Records for the task >>
----

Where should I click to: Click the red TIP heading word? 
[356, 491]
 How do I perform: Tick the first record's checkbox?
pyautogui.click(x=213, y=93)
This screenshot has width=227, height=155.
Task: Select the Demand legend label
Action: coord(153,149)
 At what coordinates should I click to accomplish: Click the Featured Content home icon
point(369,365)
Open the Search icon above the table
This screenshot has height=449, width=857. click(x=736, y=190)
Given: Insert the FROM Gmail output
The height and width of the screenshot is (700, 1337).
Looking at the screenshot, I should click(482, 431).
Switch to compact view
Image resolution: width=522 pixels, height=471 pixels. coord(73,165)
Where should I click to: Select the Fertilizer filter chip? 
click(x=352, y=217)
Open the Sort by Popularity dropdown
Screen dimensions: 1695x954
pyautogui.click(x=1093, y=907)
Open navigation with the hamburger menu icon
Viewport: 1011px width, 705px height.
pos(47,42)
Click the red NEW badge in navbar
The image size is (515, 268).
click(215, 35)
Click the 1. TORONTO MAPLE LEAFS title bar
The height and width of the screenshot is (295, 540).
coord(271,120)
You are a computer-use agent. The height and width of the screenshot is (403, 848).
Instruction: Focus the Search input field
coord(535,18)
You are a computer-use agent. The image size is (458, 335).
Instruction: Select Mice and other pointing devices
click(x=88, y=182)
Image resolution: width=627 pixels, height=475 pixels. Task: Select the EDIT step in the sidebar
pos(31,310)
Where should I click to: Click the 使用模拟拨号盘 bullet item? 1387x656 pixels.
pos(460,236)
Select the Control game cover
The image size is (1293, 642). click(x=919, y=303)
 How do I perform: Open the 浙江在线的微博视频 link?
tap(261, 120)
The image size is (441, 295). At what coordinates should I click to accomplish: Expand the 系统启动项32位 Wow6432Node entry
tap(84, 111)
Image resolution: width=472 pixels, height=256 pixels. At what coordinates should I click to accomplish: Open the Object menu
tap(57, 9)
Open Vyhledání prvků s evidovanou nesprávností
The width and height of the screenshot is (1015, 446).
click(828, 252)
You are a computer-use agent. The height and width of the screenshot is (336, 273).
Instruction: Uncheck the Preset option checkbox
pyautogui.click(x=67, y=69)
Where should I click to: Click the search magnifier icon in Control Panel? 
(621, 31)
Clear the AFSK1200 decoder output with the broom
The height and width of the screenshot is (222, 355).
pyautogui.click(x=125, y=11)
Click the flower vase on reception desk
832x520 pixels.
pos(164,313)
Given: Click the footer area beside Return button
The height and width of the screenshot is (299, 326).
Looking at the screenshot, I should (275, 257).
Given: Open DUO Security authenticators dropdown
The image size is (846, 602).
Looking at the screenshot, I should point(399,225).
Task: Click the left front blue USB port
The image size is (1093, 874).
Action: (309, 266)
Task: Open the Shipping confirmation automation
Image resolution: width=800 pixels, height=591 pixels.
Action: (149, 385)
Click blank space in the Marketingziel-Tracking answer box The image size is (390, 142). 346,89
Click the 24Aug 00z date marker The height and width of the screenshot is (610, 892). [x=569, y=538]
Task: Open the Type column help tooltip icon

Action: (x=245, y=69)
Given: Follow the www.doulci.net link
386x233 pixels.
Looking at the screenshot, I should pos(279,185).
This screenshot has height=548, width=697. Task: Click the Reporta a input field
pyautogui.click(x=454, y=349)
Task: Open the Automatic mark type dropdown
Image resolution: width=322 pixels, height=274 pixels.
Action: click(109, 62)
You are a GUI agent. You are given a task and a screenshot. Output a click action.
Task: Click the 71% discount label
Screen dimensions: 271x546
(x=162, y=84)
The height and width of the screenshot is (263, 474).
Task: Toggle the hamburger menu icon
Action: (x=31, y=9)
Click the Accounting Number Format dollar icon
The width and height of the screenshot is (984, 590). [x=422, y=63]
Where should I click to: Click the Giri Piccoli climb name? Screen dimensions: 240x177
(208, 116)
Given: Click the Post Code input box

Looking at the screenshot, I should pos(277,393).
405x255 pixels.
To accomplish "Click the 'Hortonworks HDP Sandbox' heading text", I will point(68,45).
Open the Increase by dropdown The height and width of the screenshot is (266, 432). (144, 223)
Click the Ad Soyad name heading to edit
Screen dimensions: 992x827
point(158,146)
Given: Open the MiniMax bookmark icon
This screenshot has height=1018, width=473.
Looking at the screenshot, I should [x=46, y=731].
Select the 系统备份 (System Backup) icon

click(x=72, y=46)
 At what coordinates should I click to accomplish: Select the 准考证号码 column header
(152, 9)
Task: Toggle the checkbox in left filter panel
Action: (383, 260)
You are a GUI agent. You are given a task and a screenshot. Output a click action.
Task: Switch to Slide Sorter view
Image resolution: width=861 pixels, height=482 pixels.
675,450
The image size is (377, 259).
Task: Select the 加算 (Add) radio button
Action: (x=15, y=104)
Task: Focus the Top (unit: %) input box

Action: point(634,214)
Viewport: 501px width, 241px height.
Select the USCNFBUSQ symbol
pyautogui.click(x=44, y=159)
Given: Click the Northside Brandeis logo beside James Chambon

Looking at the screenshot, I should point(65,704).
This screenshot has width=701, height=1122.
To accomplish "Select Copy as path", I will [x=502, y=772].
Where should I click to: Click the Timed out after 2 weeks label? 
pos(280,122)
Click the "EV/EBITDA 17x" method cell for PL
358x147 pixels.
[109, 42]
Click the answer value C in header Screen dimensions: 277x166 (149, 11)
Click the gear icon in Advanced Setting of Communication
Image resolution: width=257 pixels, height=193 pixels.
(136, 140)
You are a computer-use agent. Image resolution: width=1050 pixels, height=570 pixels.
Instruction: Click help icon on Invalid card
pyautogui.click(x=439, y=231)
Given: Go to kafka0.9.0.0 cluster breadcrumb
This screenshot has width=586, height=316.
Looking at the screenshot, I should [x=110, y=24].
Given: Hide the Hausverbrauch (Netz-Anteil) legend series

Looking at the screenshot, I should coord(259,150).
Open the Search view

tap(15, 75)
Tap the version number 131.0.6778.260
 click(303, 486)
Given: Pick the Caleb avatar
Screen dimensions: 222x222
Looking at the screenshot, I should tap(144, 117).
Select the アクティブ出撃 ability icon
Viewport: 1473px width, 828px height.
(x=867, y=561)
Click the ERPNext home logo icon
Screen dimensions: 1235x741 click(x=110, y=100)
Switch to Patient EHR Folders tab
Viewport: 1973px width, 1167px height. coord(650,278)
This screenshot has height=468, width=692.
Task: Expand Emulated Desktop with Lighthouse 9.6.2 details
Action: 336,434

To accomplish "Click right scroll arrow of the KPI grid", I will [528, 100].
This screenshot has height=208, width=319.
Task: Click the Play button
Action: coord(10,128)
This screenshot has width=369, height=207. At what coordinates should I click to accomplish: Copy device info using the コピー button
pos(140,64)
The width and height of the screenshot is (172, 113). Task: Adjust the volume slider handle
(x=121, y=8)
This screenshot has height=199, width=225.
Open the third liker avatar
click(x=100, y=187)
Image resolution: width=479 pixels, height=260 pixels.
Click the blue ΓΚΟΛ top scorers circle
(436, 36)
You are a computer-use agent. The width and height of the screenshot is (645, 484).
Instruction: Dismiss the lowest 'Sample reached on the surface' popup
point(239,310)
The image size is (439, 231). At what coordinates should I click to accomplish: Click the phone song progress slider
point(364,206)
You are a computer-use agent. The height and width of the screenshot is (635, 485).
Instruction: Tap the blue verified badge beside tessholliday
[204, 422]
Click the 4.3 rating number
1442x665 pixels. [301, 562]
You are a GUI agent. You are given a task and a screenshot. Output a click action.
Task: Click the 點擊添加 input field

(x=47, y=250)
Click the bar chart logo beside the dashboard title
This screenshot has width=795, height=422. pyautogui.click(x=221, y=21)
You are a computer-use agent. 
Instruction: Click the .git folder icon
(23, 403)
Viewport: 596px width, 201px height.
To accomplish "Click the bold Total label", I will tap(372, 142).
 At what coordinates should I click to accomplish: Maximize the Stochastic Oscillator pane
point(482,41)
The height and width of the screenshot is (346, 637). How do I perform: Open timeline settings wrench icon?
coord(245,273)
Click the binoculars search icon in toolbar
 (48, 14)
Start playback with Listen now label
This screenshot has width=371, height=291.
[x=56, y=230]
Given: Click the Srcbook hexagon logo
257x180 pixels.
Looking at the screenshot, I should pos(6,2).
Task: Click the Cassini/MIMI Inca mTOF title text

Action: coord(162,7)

----

Beginning with the line containing "Task: Click the 71% discount label" and ending with the line containing "Click the Ad Soyad name heading to edit", extract those lines exactly from the listing above, and only those.

Task: Click the 71% discount label
Screen dimensions: 271x546
(x=162, y=84)
The height and width of the screenshot is (263, 474).
Task: Toggle the hamburger menu icon
Action: (x=31, y=9)
Click the Accounting Number Format dollar icon
The width and height of the screenshot is (984, 590). [x=422, y=63]
Where should I click to: Click the Giri Piccoli climb name? Screen dimensions: 240x177
(208, 116)
Given: Click the Post Code input box

Looking at the screenshot, I should pos(277,393).
405x255 pixels.
To accomplish "Click the 'Hortonworks HDP Sandbox' heading text", I will point(68,45).
Open the Increase by dropdown The height and width of the screenshot is (266, 432). (144, 223)
Click the Ad Soyad name heading to edit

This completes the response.